Search code examples
haskellrecursionlist-comprehension

Understanding infinite list of lists with list comprehension and recursion


I'm learning Haskell coming from an imperative (mostly C) programming pov, with some basic understanding of Prolog. While trying to solve some exercises I've come across one that has bugged me for some time. After finding the answer provided, more doubts arose. I have to generate an infinite list of lists starting from an alphabet given as input (also known as kleene closure). The function is defined as follows:

kleene :: [a] -> [[a]]
kleene xs = []:[kle++[x] | kle <- kleene xs, x <- xs]

It works, but I do not seem to grasp how it works (which is the main point of the exercise I think). From what I understand from list comprehensions, I take the first element of the first list (here kleene xs) and then go through the elements of the second list (xs). This example shows the first 20 elements of the kleene closure.

> take 20 $ kleene [1,2,3]
> [[],[1],[2],[3],[1,1],[1,2],[1,3],[2,1],[2,2],[2,3],[3,1],[3,2],[3,3],[1,1,1],[1,1,2],[1,1,3],[1,2,1],[1,2,2],[1,2,3],[1,3,1]]

Now, what's going on here? Why the evaluation of this does not spiral out of control? Is it because of lazy evaluation, that allows to go on without really computing if not necessary? If I try to substitute and evaluate the expression, I get stuck in a loop:

[[],[kleene [1,2,3],1],[kleene [1,2,3],2],[kleene [1,2,3],3],[kleene [1,2,3],...]

To compute kleene I have to infinitely compute it. In the first row, once I resolve kleene I get

[[],[[],kleene [1,2,3],1,1],[[], kleene [1,2,3],1,2],[[], kleene [1,2,3],1,3],...]

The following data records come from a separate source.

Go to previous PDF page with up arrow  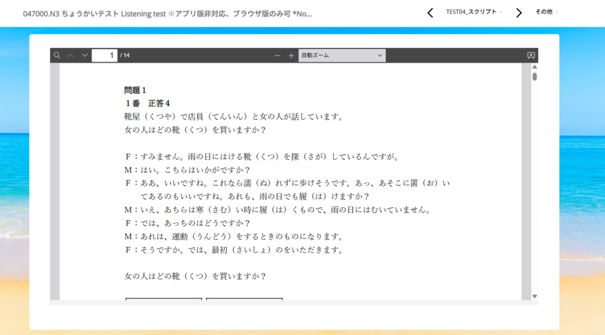(71, 56)
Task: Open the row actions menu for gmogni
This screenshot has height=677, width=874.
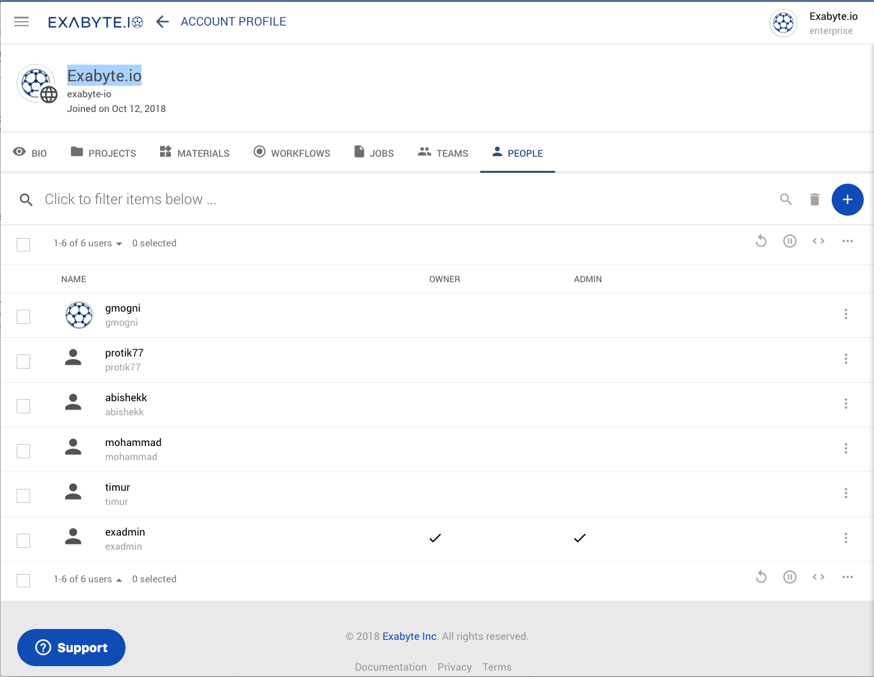Action: pos(846,314)

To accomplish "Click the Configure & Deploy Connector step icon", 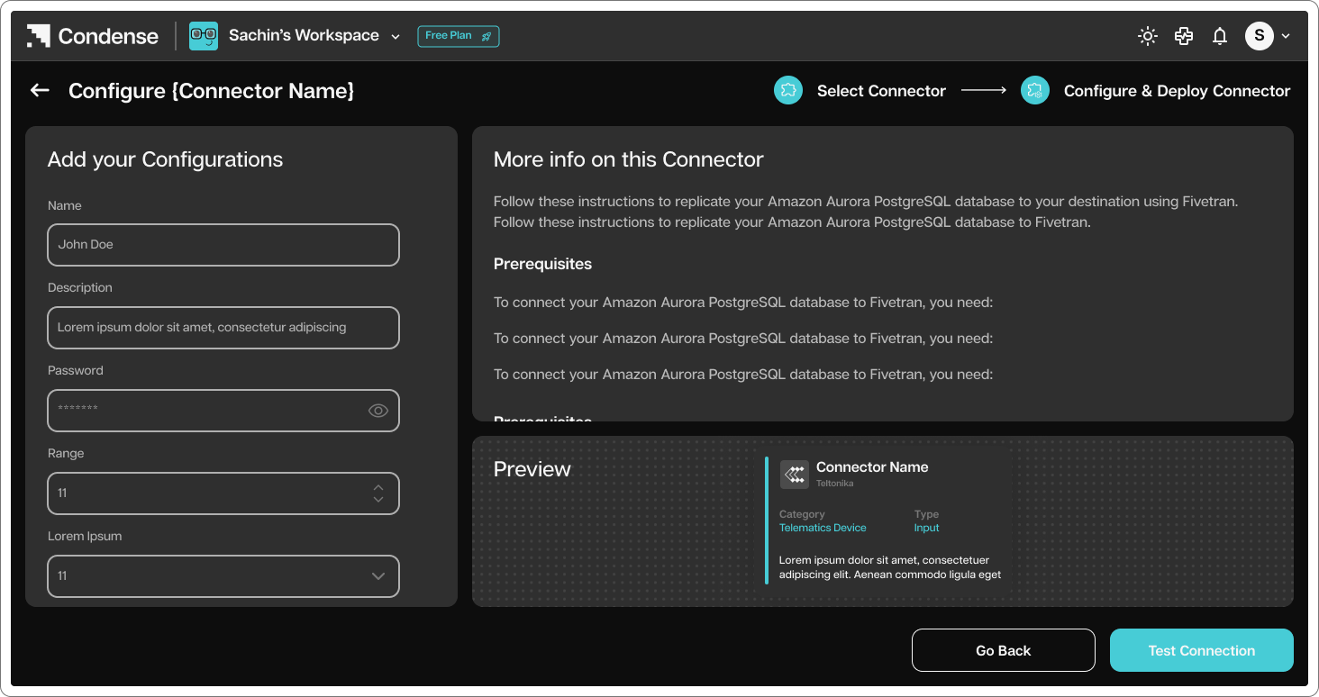I will tap(1035, 90).

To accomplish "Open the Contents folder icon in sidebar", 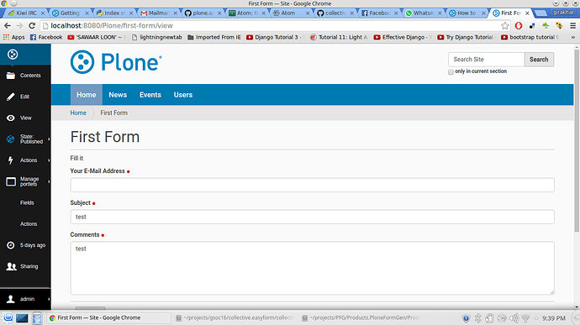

But then it should go on for ever. Why do I get an output that is progressively bigger instead of infinitely big elements? Is it because of Lazy Evaluation, that each recursive call counts as an element of the list, so that the next element is of kle is only the subsequent recursive call, while carrying the elements of xs every time? Can someone help me out understanding this?


Solution

  • Is it because of lazy evaluation, that allows to go on without really computing if not necessary?

    More or less, yes.

    If you call kleene xs it returns [] : […], so it is a "cons" (a list data object) where the head is known, an empty list, and something that still needs to be evaluated).

    This thus means that it can produce the first item, without any problem. Which thus can be used in the list comprehension.

    The first item for kleene xs is thus [], for any value of xs, so in the list comprehension []:[kle++[x] | kle <- kleene xs, x <- xs] it thus takes kle = [] and then starts enumerating over the lists, so if xs = [1,2], then it will produce kle ++ [1] and kle ++ [2], so [1] and [2]. Then it moves to the next item, this will force producing the next item in the recursive call, but we can, these are [1] and [2] and these can be produced without any recursive call to kleene xs. After that it thus will make an extra recursive call.

    This makes it not very efficient. It will grow with 𝓞(log2n) levels of recursive calls for a list with length n. We can optimize this by simply referring to the same list we are constructing. Indeed:

    kleene :: [a] -> [[a]]
    kleene xs = go
      where go = [] : [kle++[x] | kle <- go, x <- xs]
    

    Now we thus only make one call and the producer of the next items of the list, will also read items from the same list. The downside of this is that it will require memory. Indeed, it will hold all the items between the current position we need for kle <- go, and the one we are producing.